Picture Caption: Derrick Hale with the Lachenal Edeophone concertina for sale at Hansons in March

If you popped into Hansons this week you may have enjoyed an impromptu musical performance by our very own Derrick Hale.

Derrick is our musical instrument and mechanical music valuer - and he just happens to be a mean concertina player.

The beauty that caught his eye was a 56-key treble concertina called the Edeophone, made by Lachenal & Co.

I can vouch for the fact that, though it’s around 100 years old, it plays beautifully. That’s because Derrick treated us to a quick demonstration of his musical abilities.

The concertina is a fascinating piece of musical equipment. After initially being an instrument favoured by high society, towards the end of the 19th century it began to be more socially mobile, becoming popular with all social classes.

This was a time when music was becoming more accessible to people through entertainment venues and a broader school curriculum.

Meanwhile, concertina manufacturers looked to develop the instrument and improve quality. In 1889 the Lachenal company introduced the Edeophone, a professional quality instrument - and we’re delighted to have one for sale in our Musical Instruments Auction on March 15 with an estimate of £1,000-£1,500.

The Edeophone is distinctive in that it has 12 sides. Concertinas have six. Wheatstone, another major concertina manufacturer, responded by producing its Aeola, an eight-sided instrument.

Six, eight and 12-sided concertinas continued to be made until popularity waned. However, small quantities of high quality instruments are still produced today.

Musical instruments have their own lives and it could be said that musicians are only caretakers who look after the instruments for the length of their own lives.

When handling an instrument like this concertina, a hundred years or so old, you can’t help but wonder where it has been, who has played it and what for?

It has survived two world wars. Did it travel to the front lines? Was it kept safe at home waiting for a soldier owner to return?

Was it played at a dance to celebrate peace being declared? Perhaps it played its part in one of the concertina bands that existed in the early years of the 20th century.

Concertinas have never been cheap and this Lachenal Edeophone was a top-of-the-range instrument. It would have been bought, when new, by a professional musician or serious amateur.

For some, a concertina like this may have been the only major purchase made in their life, enabling them to make a living from playing it.

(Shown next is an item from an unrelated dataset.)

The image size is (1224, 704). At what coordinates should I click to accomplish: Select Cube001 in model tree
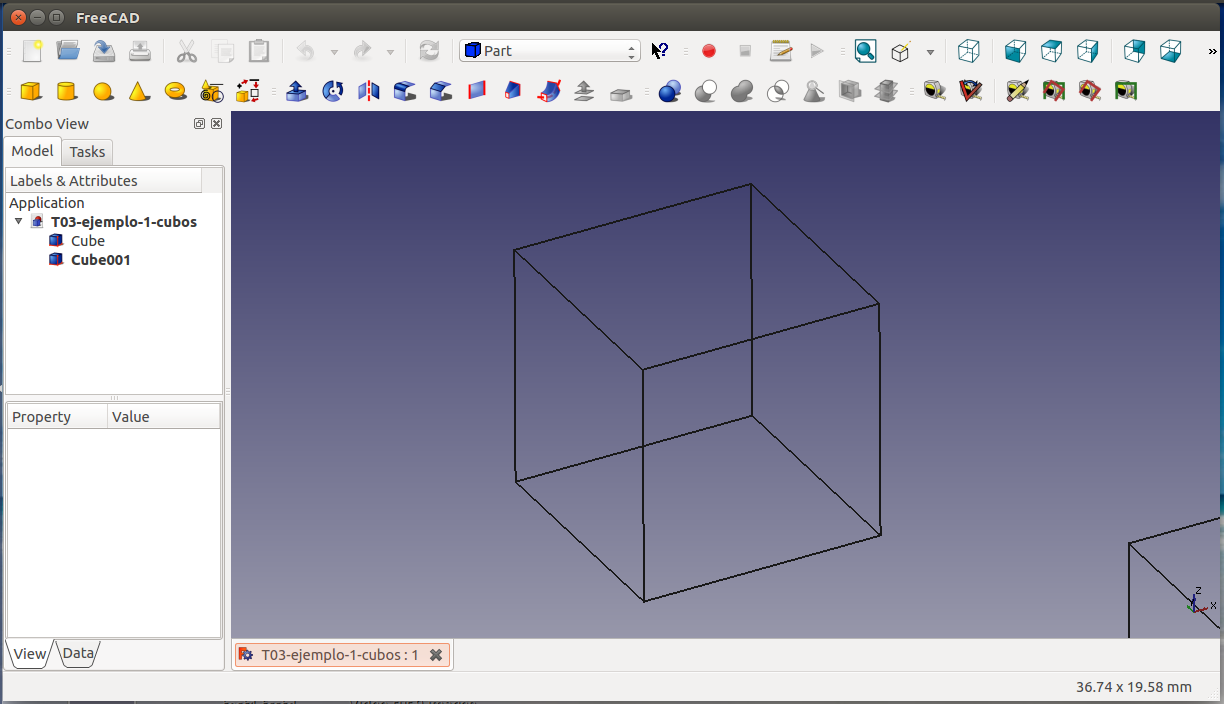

Derrick Hale will be valuing musical instruments, mechanical music, fishing collectables and vintage tools at Hansons in Heage Lane, Etwall, on February 6 from 10am-noon. Entries are invited for the Musical Memorabilia Auction until March 2.

If you’ve been having a new year clear out, Hansons hosts free valuation at its Etwall saleroom every Wednesday,5-7pm; every Friday,10am-4pm and every Saturday, 9am-noon. Plus, every Tuesday we have free jewellery valuations, 9.30am-4.30pm, and free silver valuations, 10am-4pm. On January 26, join us for free sporting guns and firearms valuations, by appointment, plus country pursuits valuations, 10am-1pm. Plus, if you’re downsizing or need house clearance services, please call us on 01283 733988.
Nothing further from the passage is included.